A drawing that resembles a graph. It is a square with numbers on three sides and text along the bottom. There are several curves and squiggly lines with numbers beside them

Putting aside the zany wave-like behavior of the electron that this demonstrated, let's look at the object itself. Why an experiment in a bottle? That has everything to do with the fact that Davisson and Germer needed an excellent vacuum. Otherwise, the low-energy electrons they used would knock into air particles and they could forget getting any kind of useful electron energy and position information out of the experiment.

As you can see from the figure above, they had to be able to measure the scatter of electrons from angles between 20° and 90° from the direction the electrons were fired at the target. How to do this when the apparatus is completely sealed? Davisson and Germer had an elegant solution: make the collector move as you tilt the glass tube.

Someone wearing black gloves holds a glass instrument in two images. The instrument that looks like a glass bottle with a metal apparatus inside is held completely sideways and then at a 45 degree angle. There are red and blue lines running through each.

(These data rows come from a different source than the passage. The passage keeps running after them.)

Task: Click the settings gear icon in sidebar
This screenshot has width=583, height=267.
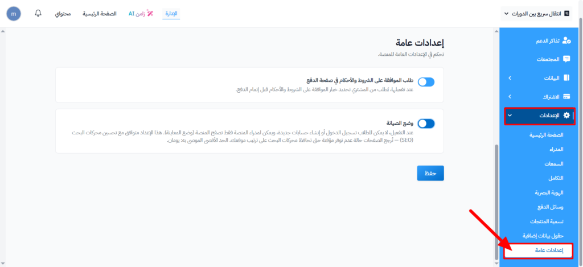Action: coord(566,116)
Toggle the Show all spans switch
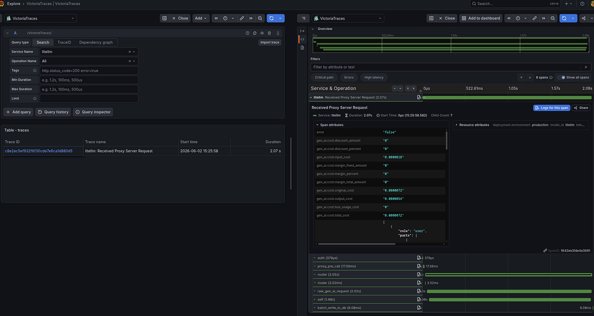Viewport: 594px width, 316px height. (x=561, y=77)
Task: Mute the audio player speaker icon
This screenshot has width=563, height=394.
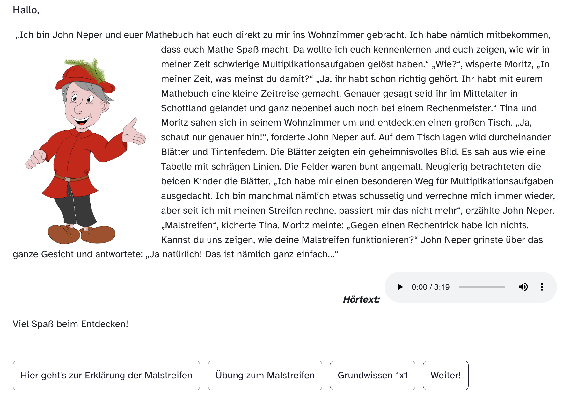Action: 523,287
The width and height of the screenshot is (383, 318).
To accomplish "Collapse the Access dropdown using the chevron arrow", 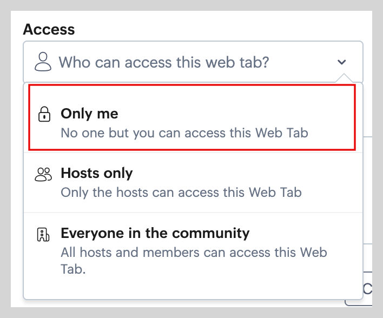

According to their 1927 paper in the Physical Review, you are also supposed to be able to spin the nickel target around its axis by tilting the tube. But, the museum's object doesn't have this feature! I had to face the facts. Despite what our files say, this is not the apparatus that obtained results that won Davisson a share in the 1937 Nobel Prize in Physics. Why the mistake?

I blame the vacuum.

The high vacuum might have provided an ideal environment to study electrons, but it wasn't good for the longevity of the original apparatus. Before the glass tube was pinched off and sealed (at the pointy end), it was connected to vacuum pumps while being baked at 500°C for days, driving residual particles and moisture off the surfaces and out of the glass envelope.

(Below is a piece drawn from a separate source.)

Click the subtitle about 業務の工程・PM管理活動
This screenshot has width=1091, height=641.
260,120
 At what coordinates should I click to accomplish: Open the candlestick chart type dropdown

A glass tube hold a material that look like small black pellets

Even when the tube was sealed, Davisson and Germer pushed for even higher vacuum. That's where coconuts come in. Seriously. Coconuts. While the experiment was running, a thin side tube containing coconut charcoal was dunked in liquid air, which was so cold that residual gas particles were effectively trapped when they entered this section.

We are talking about some serious stress on the glass, going from high temperatures to extremely low temperatures—not to mention the pressure difference between the atmosphere on the outside and the vacuum on the inside of the tube. I wasn't surprised at all when my research led me to an article that quoted one of the researchers as saying the original apparatus "blew up and [was] partially ruined" on August 4, 1927.

A photograph of two bespectacled men looking at a glass instrument that one of them is holding. The body of the object is like a glass bottle with some sort of metal components inside.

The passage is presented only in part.